--- Problem to solve ---
From the forum thread on dog bathing systems below, print word for word the passage starting at "I'm not a groomer, but" and ending at "worth the money.".

Thanks for your input Graco! Looks like I better hold off before investing that kind of money into something that may not be worth it for the groomers. 

Yeah, the impression I got from watching a video demo of the hydrosurge was that you didn't have to do any scrubbing. And it looked really great - but I know how advertisements can be deceiving! 
I'll probably check around & see if I can find someone who can come out & maybe give us an in house demo.


----------



## Love's_Sophie (Sep 23, 2007)

I had the wall mounted type at my last groom shop, and I loved it; I loved the fact that getting a dog soaked down took no time at all, and all you had to do was add a bit more shampoo and scrub away. The high pressure hose\nozzle was my favorite part, and I had one that I could switch from shampoo to shampoo (up to four). It really cut down on bathing time. 

Now, the ones with the pump you set in the tub...I don't care for them as much; the high pressure is nice, but you have to fill the tub a bit, have to get the soap mixure right, etc...it does work well, but I just don't like circulating 'dirty dog water' over dogs I am trying to get clean. I know that they say that it doesn't make a difference, but I just like to know I'm putting clean soapy water over a dog over a certain period of time, rather than continually soaking him with his own filth...Lol! 

We have this weird tank thing at my current place, and it does work nice, but I hate the fact that we have to fill it a couple of times a day, and you have to make sure you're there the whole time, otherwise you overflow the tub room...*yikes*.


----------



## DJsMom (Jun 6, 2008)

Hmmm ... thanks for the info & opinions!
I can see I've got a lot of research to do! Admittedly I really haven't done ANY research, have just seen a couple of different advertisements in magazines, & I didn't realize there were so many different kinds!
Definitely want to get some kind of system eventually tho, to help cut bathing time. 
I'm not a groomer, but do help with bathing the groom dogs as much as I can & I do find it difficult to soak the dogs down well.


----------



## midge0413 (Mar 5, 2009)

we use the hydro surge system at work and at first i hated it but now that we've been using it almost a year and i love it. it gets right down to the skin and get the dogs super clean. you do have to get the proportioning down but once you do that you'll find that it's really worth the money.


----------



## Love's_Sophie (Sep 23, 2007)

Another thing I liked about my former Hydro, was that you could adjust the amount of shampoo per dog; which was great, because some dogs didn't need as high of a concentrated shampoo mixture, where others benefitted from a higher concentrate.

--- Source material ---
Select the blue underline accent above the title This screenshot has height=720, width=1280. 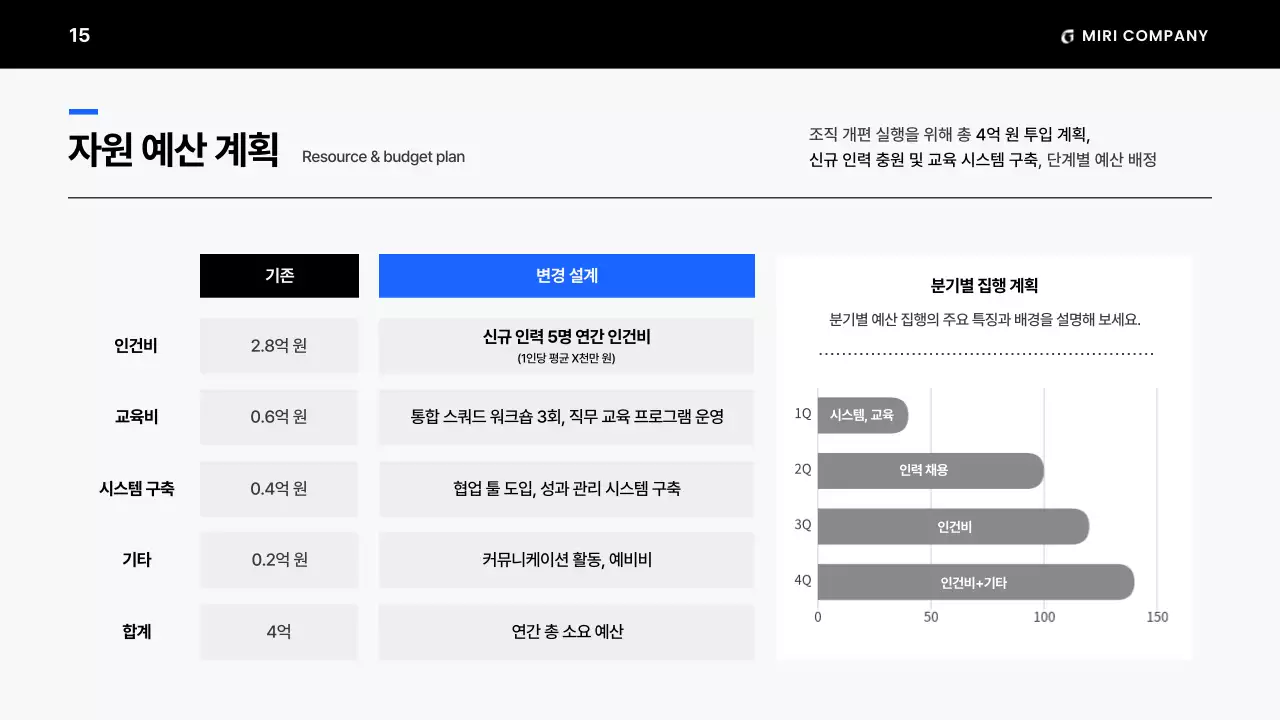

--- The reply ---
I'm not a groomer, but do help with bathing the groom dogs as much as I can & I do find it difficult to soak the dogs down well.


----------



## midge0413 (Mar 5, 2009)

we use the hydro surge system at work and at first i hated it but now that we've been using it almost a year and i love it. it gets right down to the skin and get the dogs super clean. you do have to get the proportioning down but once you do that you'll find that it's really worth the money.